R-Learner provides a general framework for estimating causal effects using Machine Learning (ML) algorithms.
The use of adaptive ML methods for causal inference is appealing because they can handle high-dimensinal data with minimal assumptions on the functional form. However, the inference might be tricky since ML methods trade off variance for bias, and thus might produce biased estimator for the treatment effect. Here we will briefly describe the theory behind R-Learner and its implementation in causallib.
We formalize the problem in the potential outcome framework.
$X_i$ denotes the individual features, $Y_i$ the observed outcome, and $A_i\in \{0, 1\}$ is the treatment assignment. The potential outcome $\{Y_i(0),Y_i(1)\}$, corresponding to the outcome that we would have observed given the treatment $A_i$. We write the conditional response surface as $\mu_{a}(x)=E[Y(a)|X=x]$, for $a\in\{0,1\}$.
We aim to estimate the Average Treatment Effect (ATE), $$\tau = E[Y(1)-Y(0)]$$ and the Conditional Average Treatment Effect (CATE), $$\tau(x)=E[Y(1)-Y(0)|X=x]$$
Consider the partially linear form: $$ Y_i(a)=\mu_{0}(X_i) +a\tau(X_i)+\varepsilon_i $$ where $\varepsilon_i$ is an error term, assuming zero conditional mean $E[\varepsilon_i|X_i,A_i]=0$.
We can write the conditional mean outcome as follows: $$ m(X_i)=E[Y_i|X=x]=\mu_{0}(X_i) +e(X_i)\tau(X_i)$$ where $e(X_i)=Pr[A_i=1|X=x]$ is the propensity model.
Given this setup, we can re-write the function of $\tau(x)$: $$ Y_i-m(X_i)=[A_i-e(X_i)]\tau(X_i)+\varepsilon_i$$ This decomposition was first introduced by Robinson at 1988. Chernozukov et al. developed the partially linear (and also the interactive) modelling through the concept of score function and momemt conditions to obtain an estimate of the ATE. Recently, Nie & Wager, utilized this decomposition to create a loss function (named as R-loss), that can be optimized in order to estimate the CATE. In addition, they presented error bound for heterogeneous treatment effect via non-parametric kernel regression.

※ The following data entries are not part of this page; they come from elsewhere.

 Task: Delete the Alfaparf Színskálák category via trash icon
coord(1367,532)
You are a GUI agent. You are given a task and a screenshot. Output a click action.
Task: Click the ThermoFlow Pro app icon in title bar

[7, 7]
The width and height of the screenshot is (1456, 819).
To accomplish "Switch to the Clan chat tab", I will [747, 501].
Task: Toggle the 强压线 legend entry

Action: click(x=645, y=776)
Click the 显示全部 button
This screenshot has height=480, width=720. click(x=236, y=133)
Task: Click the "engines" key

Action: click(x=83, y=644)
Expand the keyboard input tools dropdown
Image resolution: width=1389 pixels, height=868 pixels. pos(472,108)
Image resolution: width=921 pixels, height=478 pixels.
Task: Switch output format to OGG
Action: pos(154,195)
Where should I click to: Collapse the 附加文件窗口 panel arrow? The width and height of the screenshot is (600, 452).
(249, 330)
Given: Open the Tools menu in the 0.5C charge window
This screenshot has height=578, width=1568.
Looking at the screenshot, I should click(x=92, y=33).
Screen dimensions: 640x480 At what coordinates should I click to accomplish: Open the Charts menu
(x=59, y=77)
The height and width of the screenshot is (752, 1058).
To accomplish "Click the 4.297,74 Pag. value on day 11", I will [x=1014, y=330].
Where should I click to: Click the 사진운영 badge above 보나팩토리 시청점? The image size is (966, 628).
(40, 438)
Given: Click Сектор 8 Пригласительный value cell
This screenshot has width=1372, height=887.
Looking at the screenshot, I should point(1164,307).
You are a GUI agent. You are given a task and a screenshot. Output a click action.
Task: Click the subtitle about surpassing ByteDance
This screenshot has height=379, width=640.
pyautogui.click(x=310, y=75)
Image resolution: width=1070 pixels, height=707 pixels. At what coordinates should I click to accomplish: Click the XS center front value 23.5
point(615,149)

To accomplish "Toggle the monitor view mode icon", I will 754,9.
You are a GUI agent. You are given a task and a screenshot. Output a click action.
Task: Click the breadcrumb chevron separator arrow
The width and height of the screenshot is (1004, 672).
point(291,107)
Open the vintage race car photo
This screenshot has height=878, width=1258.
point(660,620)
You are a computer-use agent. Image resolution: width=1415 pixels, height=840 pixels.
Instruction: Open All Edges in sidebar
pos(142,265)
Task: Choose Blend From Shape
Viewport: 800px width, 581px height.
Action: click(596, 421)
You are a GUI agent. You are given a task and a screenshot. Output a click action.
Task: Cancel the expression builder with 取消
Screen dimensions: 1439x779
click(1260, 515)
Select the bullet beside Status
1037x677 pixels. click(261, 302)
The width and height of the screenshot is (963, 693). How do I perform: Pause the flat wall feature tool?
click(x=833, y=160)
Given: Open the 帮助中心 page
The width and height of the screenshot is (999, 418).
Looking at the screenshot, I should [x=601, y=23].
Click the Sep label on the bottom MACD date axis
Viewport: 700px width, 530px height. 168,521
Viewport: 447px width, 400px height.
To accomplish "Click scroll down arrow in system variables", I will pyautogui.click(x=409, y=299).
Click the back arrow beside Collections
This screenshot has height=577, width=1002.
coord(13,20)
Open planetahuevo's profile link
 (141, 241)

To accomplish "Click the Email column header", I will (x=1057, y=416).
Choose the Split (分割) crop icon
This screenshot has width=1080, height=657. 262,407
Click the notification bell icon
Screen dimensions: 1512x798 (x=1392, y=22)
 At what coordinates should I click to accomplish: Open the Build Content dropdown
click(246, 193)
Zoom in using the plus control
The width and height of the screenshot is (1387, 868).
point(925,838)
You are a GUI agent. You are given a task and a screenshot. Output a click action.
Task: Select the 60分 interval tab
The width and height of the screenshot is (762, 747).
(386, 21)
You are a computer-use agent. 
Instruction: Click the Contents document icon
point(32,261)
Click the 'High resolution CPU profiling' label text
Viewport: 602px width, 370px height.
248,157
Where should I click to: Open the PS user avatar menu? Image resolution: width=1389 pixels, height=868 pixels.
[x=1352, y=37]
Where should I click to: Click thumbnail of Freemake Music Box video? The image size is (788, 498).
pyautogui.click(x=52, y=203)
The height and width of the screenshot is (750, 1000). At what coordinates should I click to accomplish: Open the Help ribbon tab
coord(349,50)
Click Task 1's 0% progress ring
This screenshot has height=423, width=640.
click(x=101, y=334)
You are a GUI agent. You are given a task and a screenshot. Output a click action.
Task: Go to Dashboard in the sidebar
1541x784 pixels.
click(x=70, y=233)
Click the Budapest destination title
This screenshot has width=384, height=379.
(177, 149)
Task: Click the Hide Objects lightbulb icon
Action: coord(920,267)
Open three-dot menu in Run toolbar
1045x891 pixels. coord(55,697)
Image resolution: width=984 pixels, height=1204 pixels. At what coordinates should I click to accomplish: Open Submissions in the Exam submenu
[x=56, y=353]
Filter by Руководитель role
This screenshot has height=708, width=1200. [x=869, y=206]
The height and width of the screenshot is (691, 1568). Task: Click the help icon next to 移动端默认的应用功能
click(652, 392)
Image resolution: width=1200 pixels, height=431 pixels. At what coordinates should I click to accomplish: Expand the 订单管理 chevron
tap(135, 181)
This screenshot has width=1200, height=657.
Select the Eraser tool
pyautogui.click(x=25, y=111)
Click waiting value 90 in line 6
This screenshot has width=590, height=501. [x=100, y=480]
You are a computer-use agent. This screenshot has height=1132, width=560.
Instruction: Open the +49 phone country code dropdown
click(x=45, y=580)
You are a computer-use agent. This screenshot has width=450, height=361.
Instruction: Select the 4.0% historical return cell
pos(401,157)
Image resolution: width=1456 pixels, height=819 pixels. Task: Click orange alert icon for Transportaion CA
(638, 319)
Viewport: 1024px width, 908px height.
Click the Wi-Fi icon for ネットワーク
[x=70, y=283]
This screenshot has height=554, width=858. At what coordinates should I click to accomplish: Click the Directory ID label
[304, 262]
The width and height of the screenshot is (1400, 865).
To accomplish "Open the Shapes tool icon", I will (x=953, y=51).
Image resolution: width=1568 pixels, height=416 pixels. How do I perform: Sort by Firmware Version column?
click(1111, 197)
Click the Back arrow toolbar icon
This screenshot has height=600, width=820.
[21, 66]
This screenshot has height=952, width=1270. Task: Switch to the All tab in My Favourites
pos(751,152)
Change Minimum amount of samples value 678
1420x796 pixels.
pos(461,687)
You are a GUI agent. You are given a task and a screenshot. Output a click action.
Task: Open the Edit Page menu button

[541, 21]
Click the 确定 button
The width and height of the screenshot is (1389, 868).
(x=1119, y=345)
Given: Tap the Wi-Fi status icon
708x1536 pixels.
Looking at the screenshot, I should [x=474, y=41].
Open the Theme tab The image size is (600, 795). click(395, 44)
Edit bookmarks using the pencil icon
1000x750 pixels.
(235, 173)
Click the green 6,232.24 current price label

Note that by this construction we are allowing the relation between $X$ and $Y$ and $X$ and $A$ to be non-linear and complex, but still restricting the model estimating the effect to be additive and linear.
Basically, R-Learner is a two-stages procedure:
In principle this method is a regression of residuals, which has a long history in the statistics literature. The residuals simplify the effect estimation since most of the variance is already explained by the nuisance model, thus the effect model is left with a simpler modelling problem. Note that the covariates used for fitting the effect model in the second stage do not have to be the same set of covariates that is required to remove confounding. For example, they can be smaller set of factors we care for the most when examining how heterogeneous the effect is in these strata
A common technique to avoid bias from overfitting is cross-fitting, where the predicted value of the nuisance models for the $i$-th data point is fitted using a subsample of the data that does not contain the $i$-th data point. For example, we can split the data into two folds. Using one fold for stage (1) and the second fold for stage (2), and then run the same procedure but with switched folds (i.e. fold two for stage (1) and fold one for stage (2)).
import numpy as np
import pandas as pd
import matplotlib.pyplot as plt
from collections import defaultdict
import seaborn as sns
sns.set_palette("deep")
%matplotlib inline
import warnings
warnings.filterwarnings('ignore')
from sklearn.linear_model import LinearRegression, LogisticRegression, LassoCV
from sklearn.ensemble import RandomForestRegressor
from sklearn.preprocessing import PolynomialFeatures
from sklearn.model_selection import GridSearchCV
from sklearn.metrics import mean_squared_error
from causallib.estimation import StratifiedStandardization, Standardization
from causallib.estimation import RLearner
We are examining three kinds of simulations:
Simulations SI1 & SI3 are based on the paper: "Supporting Information: Meta-learners for Estimating Heterogeneous Treatment Effects using Machine Learning", and Simulation dml appeared as an introductory example in "Double machine learning for treatment and causal parameters".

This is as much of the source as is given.